Case study: Operating system kill signals on PostgreSQL

Happy day everyone!!

As we all know, PostgreSQL highly interacts with the operating system for the operations that it does on the database.

Now, before we deep dive into the nitty gritty of the case study that I have done with the Operating System’s “system calls” and “kill signals” on PostgreSQL background processes, let’s understand what’s there inside.

Table of contents

1. Linux basics to understand PostgreSQL processes.
2. PostgreSQL and Linux correlation.
3. Case study.

Linux basics to understand PostgreSQL processes.

What is the process ?

A process is an executing instance of a program. It carries out tasks within the operating system.
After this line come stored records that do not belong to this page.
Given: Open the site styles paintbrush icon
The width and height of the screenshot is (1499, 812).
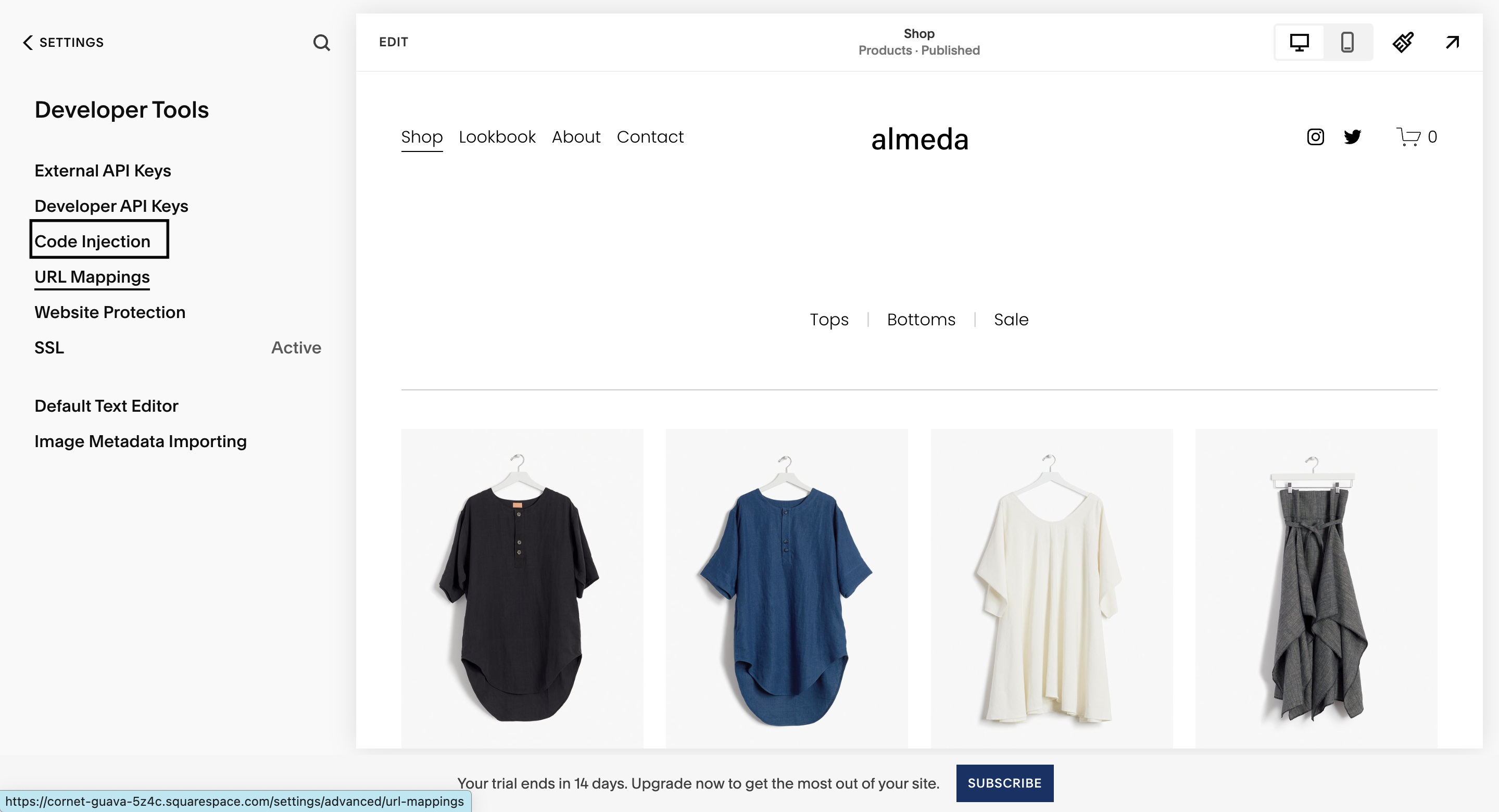Looking at the screenshot, I should 1403,43.
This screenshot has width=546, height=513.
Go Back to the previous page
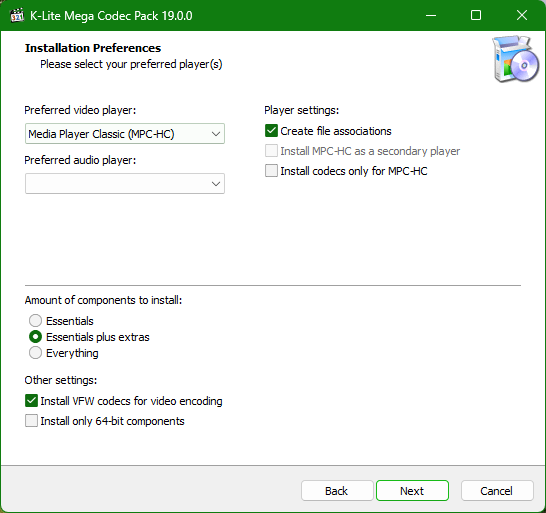coord(337,491)
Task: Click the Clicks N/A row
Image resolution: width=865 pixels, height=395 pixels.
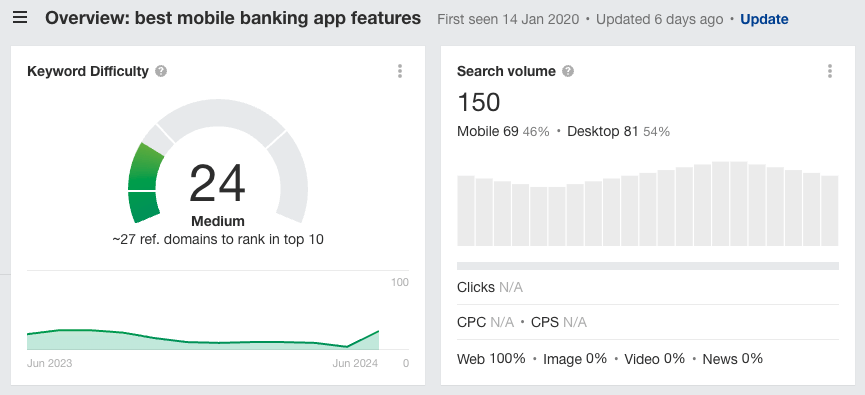Action: pyautogui.click(x=648, y=287)
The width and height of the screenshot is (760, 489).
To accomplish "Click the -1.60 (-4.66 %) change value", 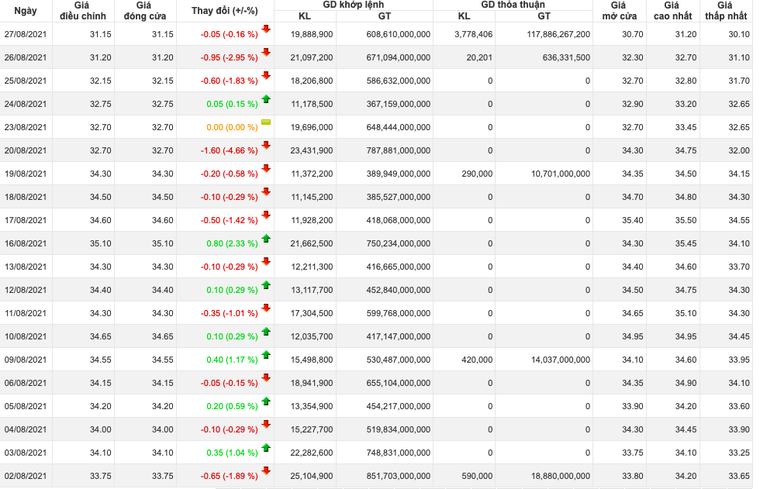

Each process is allocated a unique number, called the process identifier (PID). It’s an integer between 2 and 32,768. When a process is started, the numbers restart from 2, and the number 1 is typically reserved for the init process. Process #1 manages other processes.

Process Table

The process table describes all the processes that are currently loaded. The ps command shows the processes. By default, it shows only processes that maintain a connection with a terminal, a console, a serial line, or a pseudo terminal.

To see all processes, we use -e option and -f to get full information.

(ps -ef) Example .,

postgres 28056 1 0 21:51 pts/0 00:00:01 /usr/local/pgsql/bin/postgres -D /u02/pgsql/data

Here., 1 is init process.
28056 is the child process.

System Call

A system call sometimes referred to as a kernel call, is a request in a Unix-like operating system made via a software interrupt by an active process for a service performed by the kernel.

fork() system call

We can create a new process by calling fork(). This system call duplicates the current process, creating a new entry in process table with many of the same attributes as the current process. nothing but, the newly created process will be the child of the calling process.

The PPID for the newly created process would be the parent’s PID.

Signals

The signal is a notification, a message sent by either operating system or some application to our program.

i) A signal may be sent from the kernel to a process
ii)From a process to another process
iii)From a process to itself.

Signal typically alerts a process to some event depending on the signal type.

Linux kernel implements about 30 signals. Each signal identified by a number, from 1 to 31.

Example., SIGKILL or signal number 9 tells the program that someone tries to kill it.

Now, Let’s correlate Linux processes and signals with the PostgreSQL database.

PostgreSQL and Linux correlation

When you start your PostgreSQL, the first process to start is your postmaster process. postmaster then creates multiple background processes.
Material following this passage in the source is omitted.